_Text block_
(begin)

= Solenoidal vector field =

Vector field with zero divergence

An example of a solenoidal vector field, $\mathbf{v}(x, y) = (y, -x)$

In vector calculus and differential equations, a divergence free vector field
is a vector field v with divergence zero at all points in the field:
$$\nabla \cdot \mathbf{v} = 0.$$
In electromagnetic theory, a divergence-free vector field is commonly called a solenoidal vector field, while in hydrodynamics it is commonly called an incompressible vector field, and in mathematical physics it is sometimes called an transverse vector field).

A common way of expressing this property is to say that the field has no sources or sinks, but
one must be careful with this interpretation because there
are vector fields without sources or sinks that still have
non-zero divergence.

==Properties==
The divergence theorem gives an equivalent integral definition of a solenoidal field; namely that for any closed surface, the net total flux through the surface must be zero:

$\oiint \;\; \mathbf{v} \cdot \, d\mathbf{S} = 0 ,$

where $d\mathbf{S}$ is the outward normal to each surface element.

(end)

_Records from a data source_
(begin)

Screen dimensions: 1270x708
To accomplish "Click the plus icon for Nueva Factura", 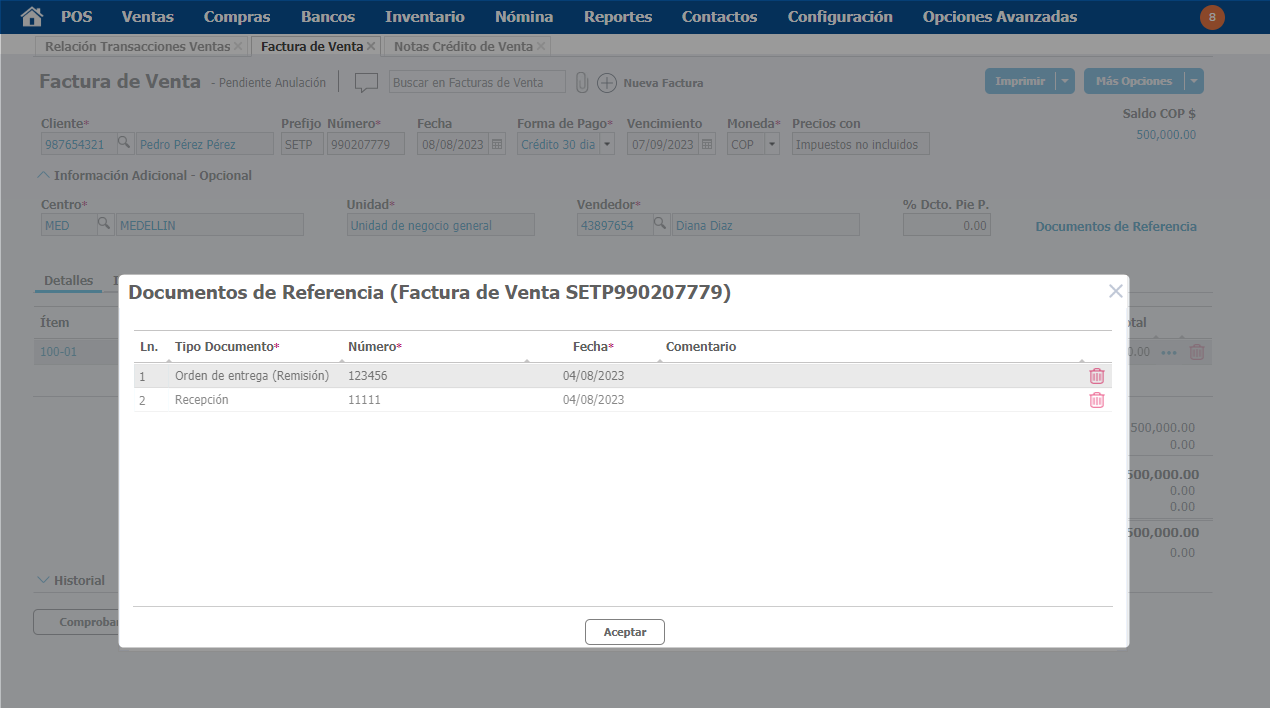I will (x=606, y=83).
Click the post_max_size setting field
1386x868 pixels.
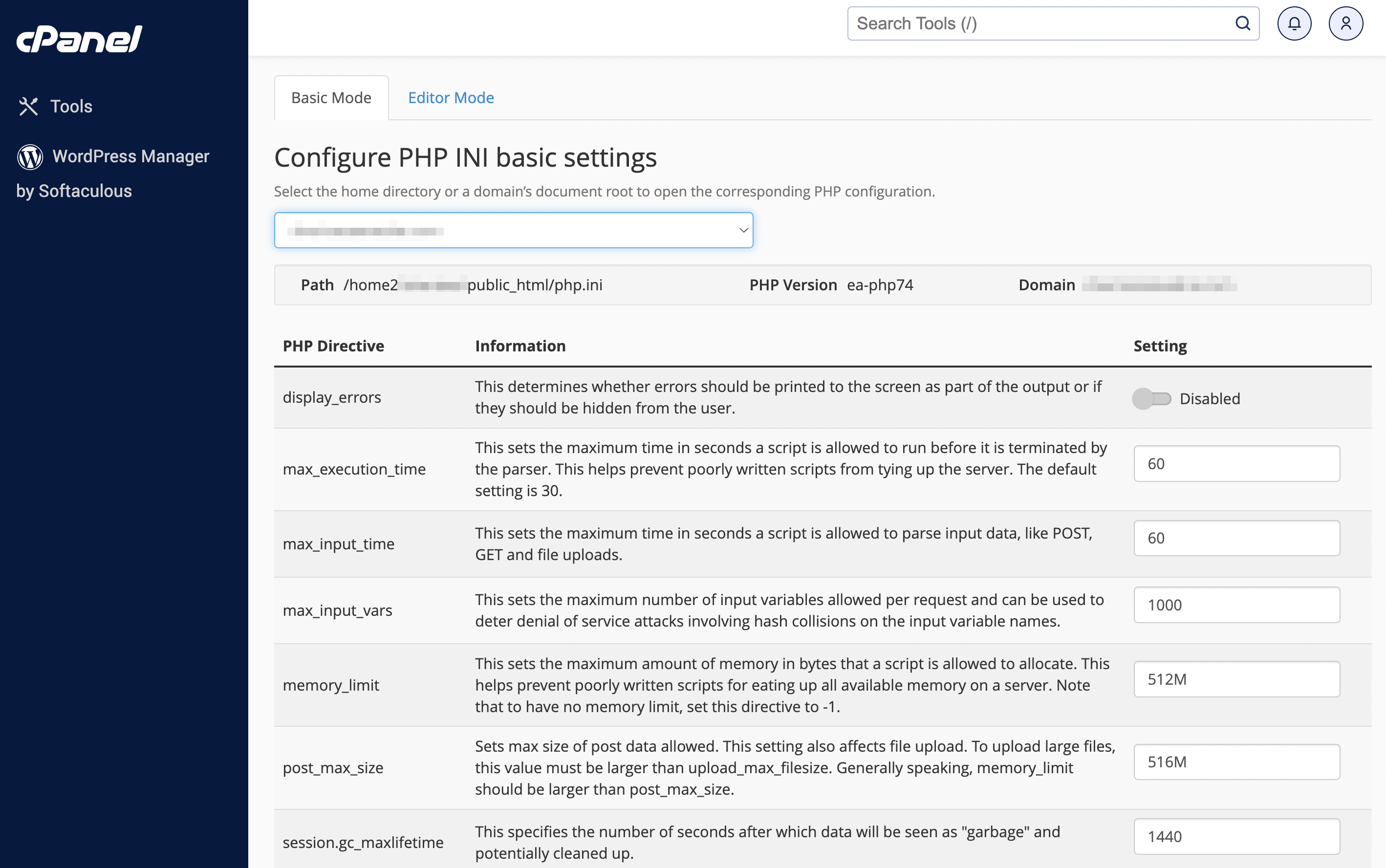coord(1236,762)
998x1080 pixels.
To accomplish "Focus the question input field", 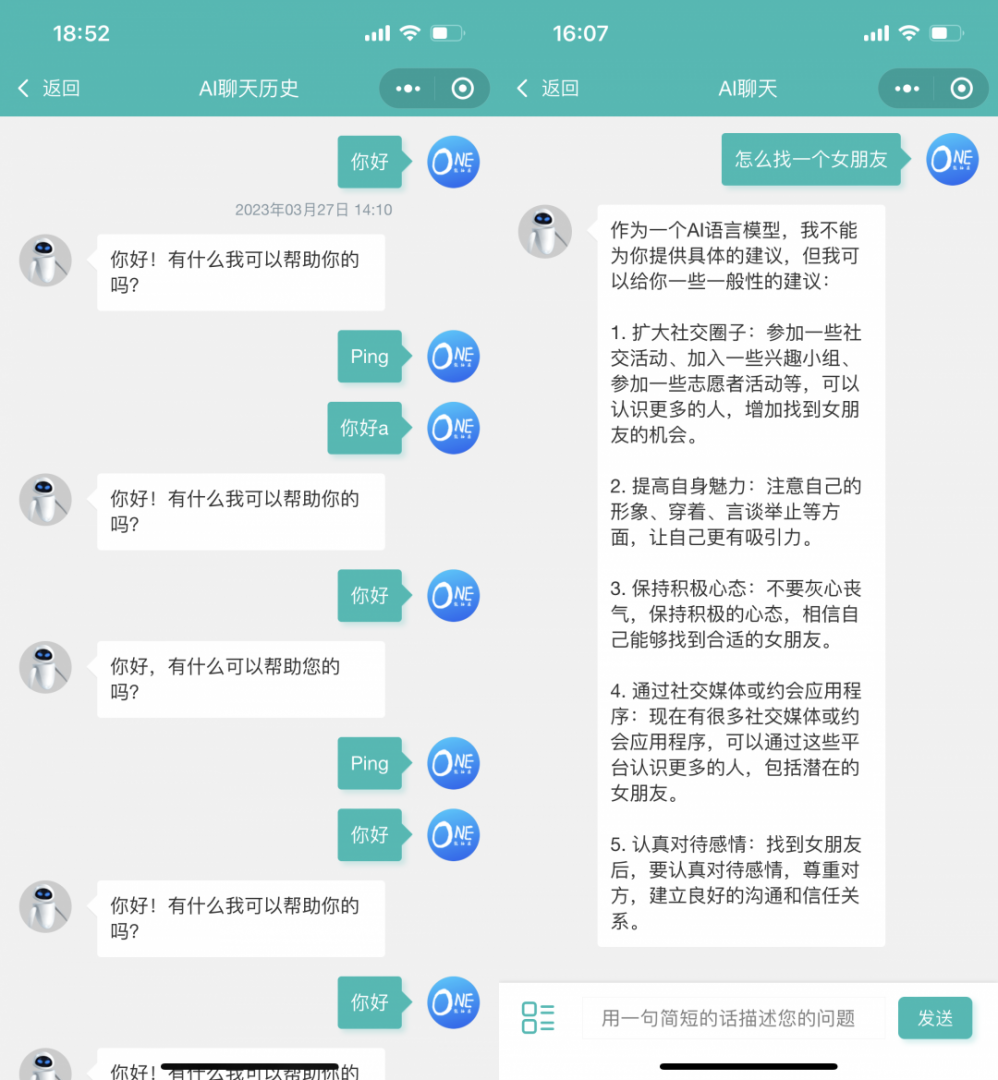I will point(733,1018).
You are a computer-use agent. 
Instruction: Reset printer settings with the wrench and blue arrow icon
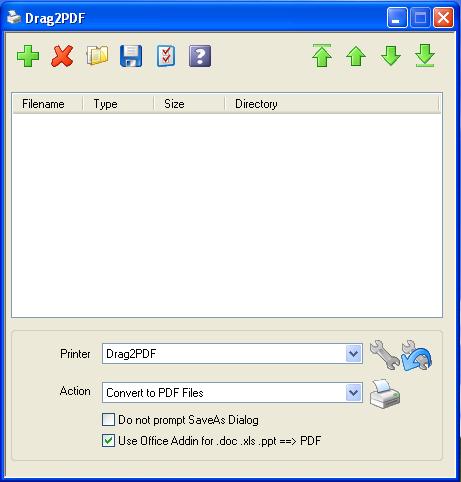coord(416,355)
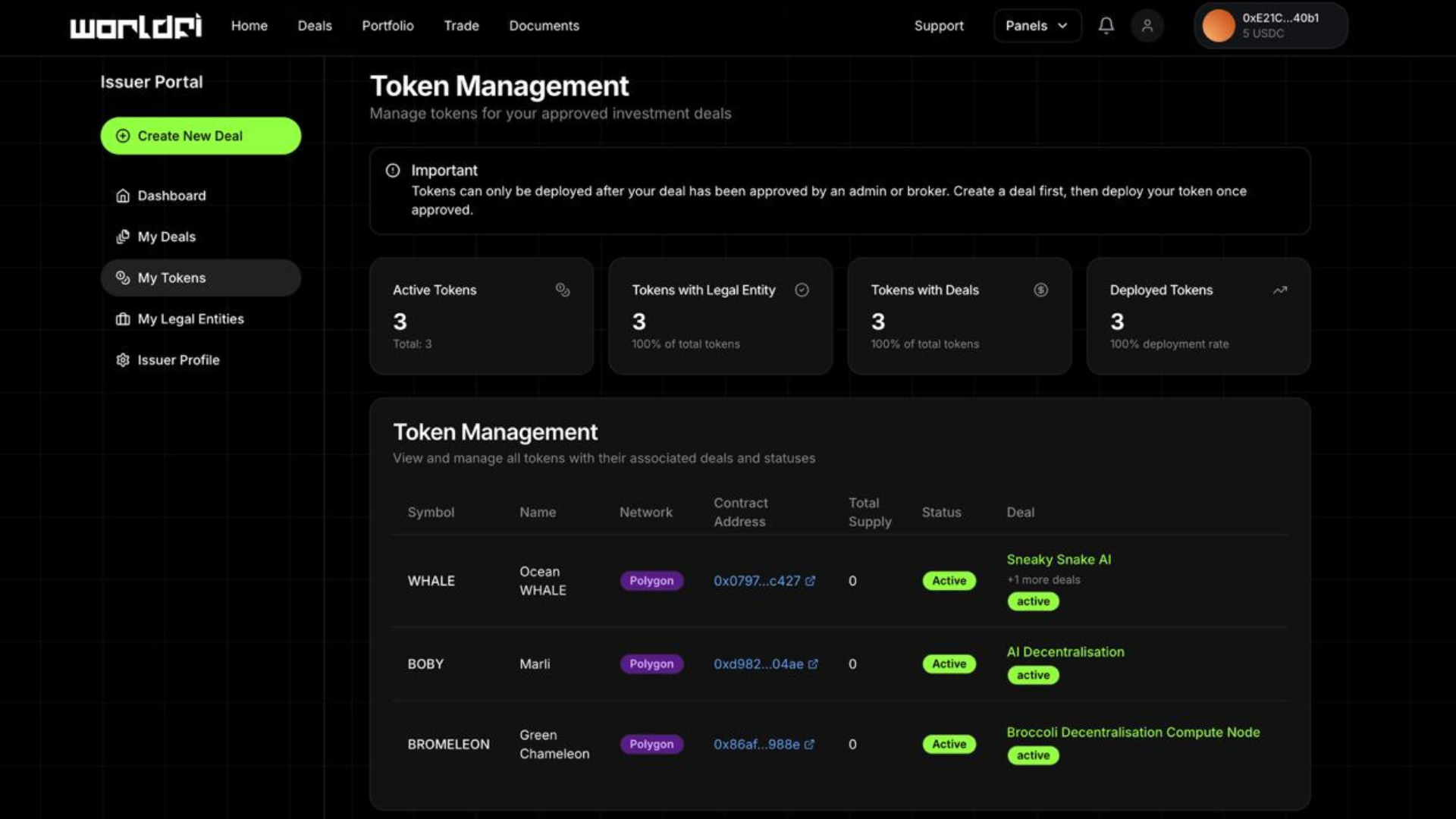Open external link icon for 0x0797...c427
Image resolution: width=1456 pixels, height=819 pixels.
[x=810, y=581]
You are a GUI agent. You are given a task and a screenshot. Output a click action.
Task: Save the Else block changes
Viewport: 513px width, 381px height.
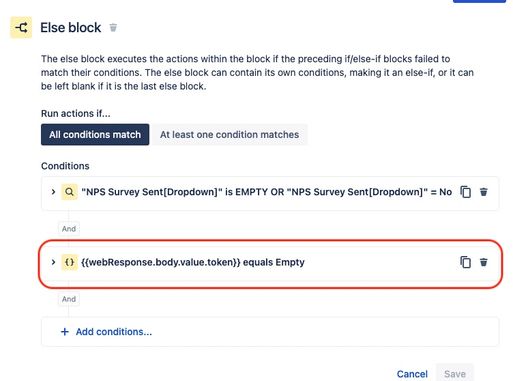coord(455,374)
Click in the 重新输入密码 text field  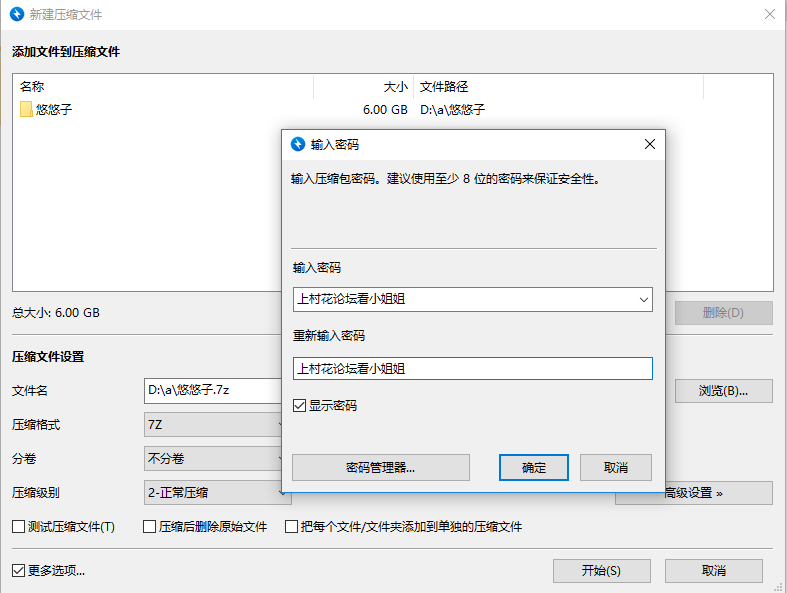(x=472, y=368)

(end)

_Exercise instructions_
1. Quote the passage of the solenoidal vector field text from "A common way" to "non-zero divergence.".
2. Extend the text on solenoidal vector fields, picking up after its last sentence.

_Responses in order_
1.
A common way of expressing this property is to say that the field has no sources or sinks, but
one must be careful with this interpretation because there
are vector fields without sources or sinks that still have
non-zero divergence.

2.
The fundamental theorem of vector calculus states that any vector field can be expressed as the sum of an irrotational and a solenoidal field. The condition of zero divergence is satisfied whenever a vector field v has only a vector potential component, because the definition of the vector potential A as:
$$\mathbf{v} = \nabla \times \mathbf{A}$$
automatically results in the identity (as can be shown, for example, using Cartesian coordinates):
$$\nabla \cdot \mathbf{v} = \nabla \cdot (\nabla \times \mathbf{A}) = 0.$$
The converse also holds: for any solenoidal v there exists a vector potential A such that $\mathbf{v} = \nabla \times \mathbf{A}.$ (Strictly speaking, this holds subject to certain technical conditions on v, see Helmholtz decomposition.)

==Etymology==
Solenoidal has its origin in the Greek word for solenoid, which is σωληνοειδές (sōlēnoeidēs) meaning pipe-shaped, from σωλην (sōlēn) or pipe.

==Examples==

- The magnetic field B (see Gauss's law for magnetism)
- The velocity field of an incompressible fluid flow
- The vorticity field
- The electric field E in neutral regions ($\rho_e = 0$);
- The current density J where the charge density is unvarying, $\frac{\partial \rho_e}{\partial t} = 0$.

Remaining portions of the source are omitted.